Authors: Ilse van Aert and Lydia Milders
On 15 March 2022, the Court of Appeal determined that an employer’s failure to meet the reassignment obligation (in Dutch: herplaatsingsplicht) cannot be remedied in the proceedings for termination before the subdistrict court. The employer must therefore have already complied with the reassignment requirement before the subdistrict court decides on the request for termination. If not, the request for termination must be rejected.
The suitable reassignment obligation
The employer can only terminate an employment contract if:
- There is a reasonable cause for it, and
- Reassignment of the employee within a reasonable period of time, with or without using schooling, in another suitable position is not possible or does not seem reasonable.
Thus, investigating the possibilities for suitable reassignment is a crucial requirement for a successful request for termination before the subdistrict court.
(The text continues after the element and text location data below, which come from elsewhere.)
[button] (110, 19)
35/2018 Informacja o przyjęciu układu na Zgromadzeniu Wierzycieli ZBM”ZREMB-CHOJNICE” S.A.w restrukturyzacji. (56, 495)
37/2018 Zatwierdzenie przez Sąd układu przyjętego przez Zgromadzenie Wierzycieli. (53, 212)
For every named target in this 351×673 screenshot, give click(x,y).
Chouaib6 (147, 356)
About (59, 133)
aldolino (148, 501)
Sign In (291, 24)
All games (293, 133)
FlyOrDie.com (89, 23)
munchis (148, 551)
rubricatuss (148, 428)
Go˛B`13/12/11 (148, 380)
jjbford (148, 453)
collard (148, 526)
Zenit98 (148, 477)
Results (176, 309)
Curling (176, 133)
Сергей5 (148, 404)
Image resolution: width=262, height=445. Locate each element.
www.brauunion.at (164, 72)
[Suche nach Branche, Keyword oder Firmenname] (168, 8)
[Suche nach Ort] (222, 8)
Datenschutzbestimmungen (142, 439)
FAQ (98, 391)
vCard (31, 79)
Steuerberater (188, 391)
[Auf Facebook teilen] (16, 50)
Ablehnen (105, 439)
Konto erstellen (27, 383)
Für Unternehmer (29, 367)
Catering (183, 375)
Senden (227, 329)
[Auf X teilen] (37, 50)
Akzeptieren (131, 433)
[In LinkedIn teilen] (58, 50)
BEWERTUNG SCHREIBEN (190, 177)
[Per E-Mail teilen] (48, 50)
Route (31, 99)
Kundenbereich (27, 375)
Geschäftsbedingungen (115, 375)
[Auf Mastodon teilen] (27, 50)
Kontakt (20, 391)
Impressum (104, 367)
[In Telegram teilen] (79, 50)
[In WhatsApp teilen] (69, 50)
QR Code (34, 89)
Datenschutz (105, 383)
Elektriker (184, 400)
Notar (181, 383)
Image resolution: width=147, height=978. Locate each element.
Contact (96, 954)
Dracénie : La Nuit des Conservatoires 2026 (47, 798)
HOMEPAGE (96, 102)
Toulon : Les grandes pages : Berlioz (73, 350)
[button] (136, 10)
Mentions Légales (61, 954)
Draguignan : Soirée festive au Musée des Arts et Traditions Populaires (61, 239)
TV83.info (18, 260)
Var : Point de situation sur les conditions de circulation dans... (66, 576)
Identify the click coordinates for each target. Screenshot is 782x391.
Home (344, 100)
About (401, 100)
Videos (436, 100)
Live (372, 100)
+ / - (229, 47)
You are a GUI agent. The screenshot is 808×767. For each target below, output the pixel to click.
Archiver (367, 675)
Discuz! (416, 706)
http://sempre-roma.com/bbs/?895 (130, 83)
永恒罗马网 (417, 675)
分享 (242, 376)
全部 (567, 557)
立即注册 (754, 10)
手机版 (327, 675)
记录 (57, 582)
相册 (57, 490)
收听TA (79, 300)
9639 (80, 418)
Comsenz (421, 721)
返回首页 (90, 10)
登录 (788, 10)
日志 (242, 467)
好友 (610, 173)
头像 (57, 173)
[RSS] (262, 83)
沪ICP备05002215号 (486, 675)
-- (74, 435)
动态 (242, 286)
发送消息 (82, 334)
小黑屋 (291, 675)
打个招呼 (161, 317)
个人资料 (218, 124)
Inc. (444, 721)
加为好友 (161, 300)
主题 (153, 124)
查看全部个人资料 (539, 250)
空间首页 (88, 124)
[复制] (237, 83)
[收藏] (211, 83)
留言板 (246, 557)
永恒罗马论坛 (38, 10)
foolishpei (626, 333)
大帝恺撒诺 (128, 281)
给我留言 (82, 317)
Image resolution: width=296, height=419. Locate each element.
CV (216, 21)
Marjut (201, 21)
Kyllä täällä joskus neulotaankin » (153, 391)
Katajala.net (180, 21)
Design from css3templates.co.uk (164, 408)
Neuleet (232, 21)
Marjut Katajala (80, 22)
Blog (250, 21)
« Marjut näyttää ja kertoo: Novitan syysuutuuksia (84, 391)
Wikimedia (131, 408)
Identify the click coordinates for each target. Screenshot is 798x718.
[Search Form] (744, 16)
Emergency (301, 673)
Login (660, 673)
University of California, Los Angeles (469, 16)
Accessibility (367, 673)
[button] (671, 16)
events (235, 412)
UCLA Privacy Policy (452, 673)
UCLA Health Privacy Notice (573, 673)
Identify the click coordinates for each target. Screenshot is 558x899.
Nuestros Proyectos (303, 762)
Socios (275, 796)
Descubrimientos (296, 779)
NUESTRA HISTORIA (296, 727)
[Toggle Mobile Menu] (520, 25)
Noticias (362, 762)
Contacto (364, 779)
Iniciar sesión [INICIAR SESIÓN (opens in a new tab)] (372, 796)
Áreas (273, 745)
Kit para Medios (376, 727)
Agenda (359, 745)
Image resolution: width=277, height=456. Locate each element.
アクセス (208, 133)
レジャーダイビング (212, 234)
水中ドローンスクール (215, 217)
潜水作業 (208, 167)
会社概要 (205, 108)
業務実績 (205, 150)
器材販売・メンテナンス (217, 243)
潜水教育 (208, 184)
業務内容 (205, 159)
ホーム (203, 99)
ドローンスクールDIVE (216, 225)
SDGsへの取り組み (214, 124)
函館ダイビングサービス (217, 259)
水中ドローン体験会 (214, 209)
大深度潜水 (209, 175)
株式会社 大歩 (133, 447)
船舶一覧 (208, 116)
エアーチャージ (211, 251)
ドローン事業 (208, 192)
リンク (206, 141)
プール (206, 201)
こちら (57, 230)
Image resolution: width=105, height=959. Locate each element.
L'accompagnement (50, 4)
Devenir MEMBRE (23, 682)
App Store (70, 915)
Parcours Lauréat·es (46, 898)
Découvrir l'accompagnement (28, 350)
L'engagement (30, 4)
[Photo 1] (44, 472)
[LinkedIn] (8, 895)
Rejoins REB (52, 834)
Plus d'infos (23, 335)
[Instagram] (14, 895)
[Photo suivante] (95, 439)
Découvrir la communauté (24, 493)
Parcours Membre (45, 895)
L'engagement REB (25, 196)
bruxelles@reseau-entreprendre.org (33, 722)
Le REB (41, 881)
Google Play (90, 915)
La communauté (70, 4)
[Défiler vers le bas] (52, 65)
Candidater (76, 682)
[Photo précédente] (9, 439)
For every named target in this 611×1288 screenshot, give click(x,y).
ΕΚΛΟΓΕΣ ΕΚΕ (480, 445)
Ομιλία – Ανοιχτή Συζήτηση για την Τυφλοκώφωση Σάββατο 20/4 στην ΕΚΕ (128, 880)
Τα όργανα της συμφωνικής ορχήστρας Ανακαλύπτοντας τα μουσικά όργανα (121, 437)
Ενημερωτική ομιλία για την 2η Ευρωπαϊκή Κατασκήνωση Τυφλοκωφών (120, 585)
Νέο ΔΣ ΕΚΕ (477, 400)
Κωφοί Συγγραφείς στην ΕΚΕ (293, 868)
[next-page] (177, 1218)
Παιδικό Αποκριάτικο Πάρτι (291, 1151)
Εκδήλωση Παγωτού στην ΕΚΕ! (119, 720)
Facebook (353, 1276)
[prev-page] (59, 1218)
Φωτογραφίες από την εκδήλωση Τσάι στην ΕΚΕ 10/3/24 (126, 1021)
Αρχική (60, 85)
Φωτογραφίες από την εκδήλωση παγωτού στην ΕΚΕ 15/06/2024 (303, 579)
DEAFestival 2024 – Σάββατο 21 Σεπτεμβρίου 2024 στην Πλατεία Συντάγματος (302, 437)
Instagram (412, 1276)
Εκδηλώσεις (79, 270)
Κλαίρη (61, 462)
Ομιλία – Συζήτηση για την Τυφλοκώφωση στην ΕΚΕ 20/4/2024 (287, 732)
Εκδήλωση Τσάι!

The employer must make it plausible that it has fulfilled its obligation to reassign. The following requirements apply for a suitable reassignment:
- Reassignment in another position must be possible within a reasonable period of time (in principle, equal to the statutory notice period);
- It must be investigated whether the employee can, within a reasonable period of time, whether or not through schooling, perform another, suitable position;
- The position must be suitable;
- Reassignment must be reasonable.
A position is suitable when it matches the employee’s education, experience and abilities, with or without schooling. The suitable position includes both current vacancies and vacancies that will become available within a reasonable period of time, as well as positions that are already occupied by, for example, temporary workers or self-employed workers.
What happened in this case?
The employee is employed by the Municipality of Utrecht and is responsible for the personnel planning of the Youth Health Care. At one point, the Municipality determined that the personnel planning department was not performing well. The employee then mentioned that there were problems in her department and reported sick. After reporting sick, the Municipality informs the employee that she will be removed from her position, after which the Municipality informed the employee that a ‘’serious breach of trust’’ had occurred. The Municipality then informs the employee that a request for termination will be submitted.
Judgment of the subdistrict court
The Municipality only forwarded at various times vacancies to the employee as part of the reassignment obligation. The subdistrict court determines that the Municipality has not fulfilled its obligation to reassign. Simply informing about vacancies is not enough. However, the subdistrict court gives the Municipality the opportunity to examine together with the employee whether possibilities for reassignment are available.
Judgment of the Court of Appeals
Contrary to the subdistrict court, the Court of Appeals ruled that the failure to meet the reassignment obligation can’t be fixed in the procedure for termination before the subdistrict court. Therefore, the employer must have already complied with the reassignment obligation before the subdistrict court decides on the termination request. This is, in fact, the moment at which it is determined whether all requirements have been met. After all, the reassignment obligation is one of the two requirements for being able to grant the termination. If, at the time the subdistrict court has to take a decision on the termination, the reassignment requirement has not yet been met, the request for termination should therefore be rejected.